> **STATED TASK**
Revise the part that opens with the line containing "will (x=96, y=175)." and closes with the line containing "pyautogui.click(x=254, y=91)" by replacing "alarm icon" with "alarm bell", keeping everything else unchanged, and give only those lines.

[Begin RECORDS SUPPLIED]

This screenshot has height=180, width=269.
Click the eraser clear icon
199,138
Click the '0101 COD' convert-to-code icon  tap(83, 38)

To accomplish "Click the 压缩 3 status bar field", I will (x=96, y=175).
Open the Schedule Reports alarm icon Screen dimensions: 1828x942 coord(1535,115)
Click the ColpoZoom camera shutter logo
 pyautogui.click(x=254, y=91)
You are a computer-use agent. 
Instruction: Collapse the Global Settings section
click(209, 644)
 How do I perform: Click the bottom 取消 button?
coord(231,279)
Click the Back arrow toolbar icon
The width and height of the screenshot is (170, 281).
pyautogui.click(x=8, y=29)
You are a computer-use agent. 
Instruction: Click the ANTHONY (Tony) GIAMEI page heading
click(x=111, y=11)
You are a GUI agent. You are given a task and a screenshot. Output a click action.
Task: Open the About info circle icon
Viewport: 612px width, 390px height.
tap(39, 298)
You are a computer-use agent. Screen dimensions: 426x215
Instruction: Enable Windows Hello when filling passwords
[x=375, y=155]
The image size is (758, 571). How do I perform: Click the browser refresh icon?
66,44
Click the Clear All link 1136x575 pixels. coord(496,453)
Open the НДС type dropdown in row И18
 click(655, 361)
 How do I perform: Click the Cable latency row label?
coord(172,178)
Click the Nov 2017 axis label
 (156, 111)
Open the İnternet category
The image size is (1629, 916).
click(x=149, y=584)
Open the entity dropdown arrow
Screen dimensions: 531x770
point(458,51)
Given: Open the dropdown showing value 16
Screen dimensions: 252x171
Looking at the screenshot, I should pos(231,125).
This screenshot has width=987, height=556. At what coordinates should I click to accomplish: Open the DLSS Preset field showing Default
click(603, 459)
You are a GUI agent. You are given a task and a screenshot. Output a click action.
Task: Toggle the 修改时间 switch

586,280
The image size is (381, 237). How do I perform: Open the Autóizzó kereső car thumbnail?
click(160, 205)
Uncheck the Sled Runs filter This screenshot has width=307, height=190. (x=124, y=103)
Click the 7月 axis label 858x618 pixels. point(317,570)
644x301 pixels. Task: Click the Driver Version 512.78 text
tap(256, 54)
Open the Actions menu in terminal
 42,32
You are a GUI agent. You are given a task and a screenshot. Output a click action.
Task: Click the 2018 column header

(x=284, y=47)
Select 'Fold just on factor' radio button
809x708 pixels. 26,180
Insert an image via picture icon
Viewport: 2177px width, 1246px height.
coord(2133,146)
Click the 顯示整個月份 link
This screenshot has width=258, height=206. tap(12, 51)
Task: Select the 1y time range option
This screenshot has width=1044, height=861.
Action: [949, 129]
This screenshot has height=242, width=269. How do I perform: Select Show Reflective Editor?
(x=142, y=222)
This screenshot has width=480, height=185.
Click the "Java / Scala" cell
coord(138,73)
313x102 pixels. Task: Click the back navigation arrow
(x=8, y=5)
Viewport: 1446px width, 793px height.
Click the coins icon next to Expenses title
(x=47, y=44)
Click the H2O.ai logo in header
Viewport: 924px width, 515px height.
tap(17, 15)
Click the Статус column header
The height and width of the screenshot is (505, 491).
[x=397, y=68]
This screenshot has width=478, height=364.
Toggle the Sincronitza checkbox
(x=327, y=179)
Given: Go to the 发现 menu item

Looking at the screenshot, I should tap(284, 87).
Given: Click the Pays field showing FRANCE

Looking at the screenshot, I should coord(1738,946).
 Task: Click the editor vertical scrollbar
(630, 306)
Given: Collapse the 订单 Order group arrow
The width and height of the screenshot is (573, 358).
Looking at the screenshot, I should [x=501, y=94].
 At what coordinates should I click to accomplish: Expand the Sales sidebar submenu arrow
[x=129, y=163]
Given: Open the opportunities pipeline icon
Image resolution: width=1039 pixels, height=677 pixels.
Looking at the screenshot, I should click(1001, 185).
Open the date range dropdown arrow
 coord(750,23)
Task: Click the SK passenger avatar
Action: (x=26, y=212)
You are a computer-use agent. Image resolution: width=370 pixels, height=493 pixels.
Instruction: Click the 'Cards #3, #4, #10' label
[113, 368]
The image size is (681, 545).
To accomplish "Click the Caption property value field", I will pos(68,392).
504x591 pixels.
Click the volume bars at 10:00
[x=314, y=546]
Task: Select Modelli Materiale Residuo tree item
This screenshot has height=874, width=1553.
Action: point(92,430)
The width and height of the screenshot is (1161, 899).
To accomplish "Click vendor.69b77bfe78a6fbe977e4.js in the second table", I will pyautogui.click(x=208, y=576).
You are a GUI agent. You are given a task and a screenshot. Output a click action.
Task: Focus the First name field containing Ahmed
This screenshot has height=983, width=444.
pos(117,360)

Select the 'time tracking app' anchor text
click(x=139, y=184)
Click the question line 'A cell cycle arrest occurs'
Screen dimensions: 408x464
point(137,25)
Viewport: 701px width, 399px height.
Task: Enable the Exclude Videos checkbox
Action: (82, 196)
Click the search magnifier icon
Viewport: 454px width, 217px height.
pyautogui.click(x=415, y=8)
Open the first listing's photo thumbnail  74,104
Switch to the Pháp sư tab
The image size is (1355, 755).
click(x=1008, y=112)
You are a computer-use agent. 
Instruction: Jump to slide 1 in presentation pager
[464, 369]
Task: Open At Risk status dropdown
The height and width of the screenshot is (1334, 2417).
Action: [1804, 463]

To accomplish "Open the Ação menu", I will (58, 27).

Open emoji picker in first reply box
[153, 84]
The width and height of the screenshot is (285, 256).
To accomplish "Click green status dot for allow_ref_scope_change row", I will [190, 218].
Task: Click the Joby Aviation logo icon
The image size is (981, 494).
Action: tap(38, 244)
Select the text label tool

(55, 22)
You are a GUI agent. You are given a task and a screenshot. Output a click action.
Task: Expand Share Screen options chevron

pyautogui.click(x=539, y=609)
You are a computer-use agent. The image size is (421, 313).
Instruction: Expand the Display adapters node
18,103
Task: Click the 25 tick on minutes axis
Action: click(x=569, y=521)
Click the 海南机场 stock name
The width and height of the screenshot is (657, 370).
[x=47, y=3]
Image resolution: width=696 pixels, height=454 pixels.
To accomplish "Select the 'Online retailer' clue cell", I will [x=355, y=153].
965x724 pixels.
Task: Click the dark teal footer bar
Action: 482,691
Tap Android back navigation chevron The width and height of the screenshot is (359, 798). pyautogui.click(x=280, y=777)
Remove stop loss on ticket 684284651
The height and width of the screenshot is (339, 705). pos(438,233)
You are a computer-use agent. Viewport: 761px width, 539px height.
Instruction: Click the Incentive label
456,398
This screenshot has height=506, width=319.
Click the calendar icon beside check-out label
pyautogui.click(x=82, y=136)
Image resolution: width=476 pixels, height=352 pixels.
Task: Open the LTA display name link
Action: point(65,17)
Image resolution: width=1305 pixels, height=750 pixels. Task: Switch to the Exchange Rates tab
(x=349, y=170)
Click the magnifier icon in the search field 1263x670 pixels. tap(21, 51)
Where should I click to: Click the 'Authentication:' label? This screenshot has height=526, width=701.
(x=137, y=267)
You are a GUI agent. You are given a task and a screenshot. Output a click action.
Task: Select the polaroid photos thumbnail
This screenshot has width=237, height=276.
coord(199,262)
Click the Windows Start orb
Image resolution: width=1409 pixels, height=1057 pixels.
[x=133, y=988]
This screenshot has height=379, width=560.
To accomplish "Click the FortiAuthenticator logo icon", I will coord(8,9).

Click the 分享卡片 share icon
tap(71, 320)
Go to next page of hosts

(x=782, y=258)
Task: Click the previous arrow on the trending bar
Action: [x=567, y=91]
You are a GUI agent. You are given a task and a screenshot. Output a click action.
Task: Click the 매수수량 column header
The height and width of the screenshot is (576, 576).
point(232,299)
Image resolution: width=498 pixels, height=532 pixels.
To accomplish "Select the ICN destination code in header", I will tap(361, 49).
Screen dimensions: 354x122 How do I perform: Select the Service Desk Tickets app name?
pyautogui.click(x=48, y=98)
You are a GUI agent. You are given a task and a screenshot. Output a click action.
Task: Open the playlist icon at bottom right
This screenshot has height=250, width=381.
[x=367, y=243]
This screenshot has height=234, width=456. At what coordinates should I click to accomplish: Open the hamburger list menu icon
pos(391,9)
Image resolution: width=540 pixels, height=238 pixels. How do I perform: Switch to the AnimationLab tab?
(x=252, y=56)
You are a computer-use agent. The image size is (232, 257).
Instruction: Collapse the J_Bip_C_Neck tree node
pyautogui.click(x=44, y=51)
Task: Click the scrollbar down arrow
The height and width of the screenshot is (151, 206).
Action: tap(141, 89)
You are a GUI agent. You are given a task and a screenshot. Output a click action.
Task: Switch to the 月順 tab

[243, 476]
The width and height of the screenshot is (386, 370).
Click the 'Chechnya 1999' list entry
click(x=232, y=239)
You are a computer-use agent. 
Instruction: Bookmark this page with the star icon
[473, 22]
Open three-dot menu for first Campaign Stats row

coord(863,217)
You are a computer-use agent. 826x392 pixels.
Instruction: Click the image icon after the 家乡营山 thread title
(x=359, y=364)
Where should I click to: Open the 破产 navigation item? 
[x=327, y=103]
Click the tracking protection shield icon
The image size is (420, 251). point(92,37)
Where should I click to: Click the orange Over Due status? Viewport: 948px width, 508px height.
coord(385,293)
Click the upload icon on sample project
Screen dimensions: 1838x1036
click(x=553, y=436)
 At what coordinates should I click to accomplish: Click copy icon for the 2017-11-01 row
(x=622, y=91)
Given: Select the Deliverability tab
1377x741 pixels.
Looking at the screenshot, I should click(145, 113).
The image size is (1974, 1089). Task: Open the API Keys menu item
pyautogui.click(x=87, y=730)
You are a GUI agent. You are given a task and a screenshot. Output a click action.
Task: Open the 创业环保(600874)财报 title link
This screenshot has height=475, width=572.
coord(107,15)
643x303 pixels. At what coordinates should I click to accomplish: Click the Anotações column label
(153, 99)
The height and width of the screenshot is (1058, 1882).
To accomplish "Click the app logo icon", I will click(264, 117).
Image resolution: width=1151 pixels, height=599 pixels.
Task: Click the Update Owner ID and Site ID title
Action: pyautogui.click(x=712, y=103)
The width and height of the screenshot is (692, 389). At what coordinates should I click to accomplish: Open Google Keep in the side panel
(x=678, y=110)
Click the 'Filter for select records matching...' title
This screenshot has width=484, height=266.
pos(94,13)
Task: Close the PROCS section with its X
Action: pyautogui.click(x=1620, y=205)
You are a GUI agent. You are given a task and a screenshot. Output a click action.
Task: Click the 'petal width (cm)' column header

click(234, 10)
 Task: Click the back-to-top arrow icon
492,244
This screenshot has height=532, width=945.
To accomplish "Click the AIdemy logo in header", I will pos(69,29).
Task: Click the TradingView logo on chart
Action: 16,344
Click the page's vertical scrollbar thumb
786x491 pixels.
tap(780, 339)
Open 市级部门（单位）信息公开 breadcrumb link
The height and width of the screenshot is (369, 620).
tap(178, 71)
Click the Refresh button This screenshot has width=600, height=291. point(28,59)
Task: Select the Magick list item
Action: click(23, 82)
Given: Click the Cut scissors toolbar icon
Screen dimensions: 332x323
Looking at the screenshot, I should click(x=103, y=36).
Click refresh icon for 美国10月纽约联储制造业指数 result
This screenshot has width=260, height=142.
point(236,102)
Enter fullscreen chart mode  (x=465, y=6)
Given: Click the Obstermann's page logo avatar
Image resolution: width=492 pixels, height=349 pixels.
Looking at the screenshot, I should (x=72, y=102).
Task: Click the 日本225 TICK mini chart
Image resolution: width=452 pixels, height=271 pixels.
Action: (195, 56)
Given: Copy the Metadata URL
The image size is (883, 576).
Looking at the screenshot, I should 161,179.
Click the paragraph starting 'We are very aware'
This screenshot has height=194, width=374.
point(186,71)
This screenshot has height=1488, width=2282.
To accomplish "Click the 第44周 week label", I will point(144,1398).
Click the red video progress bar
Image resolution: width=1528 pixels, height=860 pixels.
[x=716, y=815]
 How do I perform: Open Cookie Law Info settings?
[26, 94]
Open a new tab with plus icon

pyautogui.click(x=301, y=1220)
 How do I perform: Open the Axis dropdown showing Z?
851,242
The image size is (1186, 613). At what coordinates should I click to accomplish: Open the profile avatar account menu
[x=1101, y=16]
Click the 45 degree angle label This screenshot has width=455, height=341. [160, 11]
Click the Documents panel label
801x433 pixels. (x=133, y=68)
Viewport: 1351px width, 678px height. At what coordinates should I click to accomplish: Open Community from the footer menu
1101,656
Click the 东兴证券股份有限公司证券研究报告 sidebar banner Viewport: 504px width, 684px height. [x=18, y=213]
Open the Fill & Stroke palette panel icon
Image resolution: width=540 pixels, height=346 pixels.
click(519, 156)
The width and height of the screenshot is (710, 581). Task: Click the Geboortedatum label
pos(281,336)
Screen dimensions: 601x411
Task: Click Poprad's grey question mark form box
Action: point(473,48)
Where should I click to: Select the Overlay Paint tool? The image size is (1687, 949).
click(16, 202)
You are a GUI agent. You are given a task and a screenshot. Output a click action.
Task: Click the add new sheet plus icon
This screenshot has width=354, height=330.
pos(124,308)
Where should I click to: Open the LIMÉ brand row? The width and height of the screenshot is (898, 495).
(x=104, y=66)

[End RECORDS SUPPLIED]

> **EXERCISE OUTPUT**
To accomplish "Click the 压缩 3 status bar field", I will (x=96, y=175).
Open the Schedule Reports alarm bell Screen dimensions: 1828x942 coord(1535,115)
Click the ColpoZoom camera shutter logo
 pyautogui.click(x=254, y=91)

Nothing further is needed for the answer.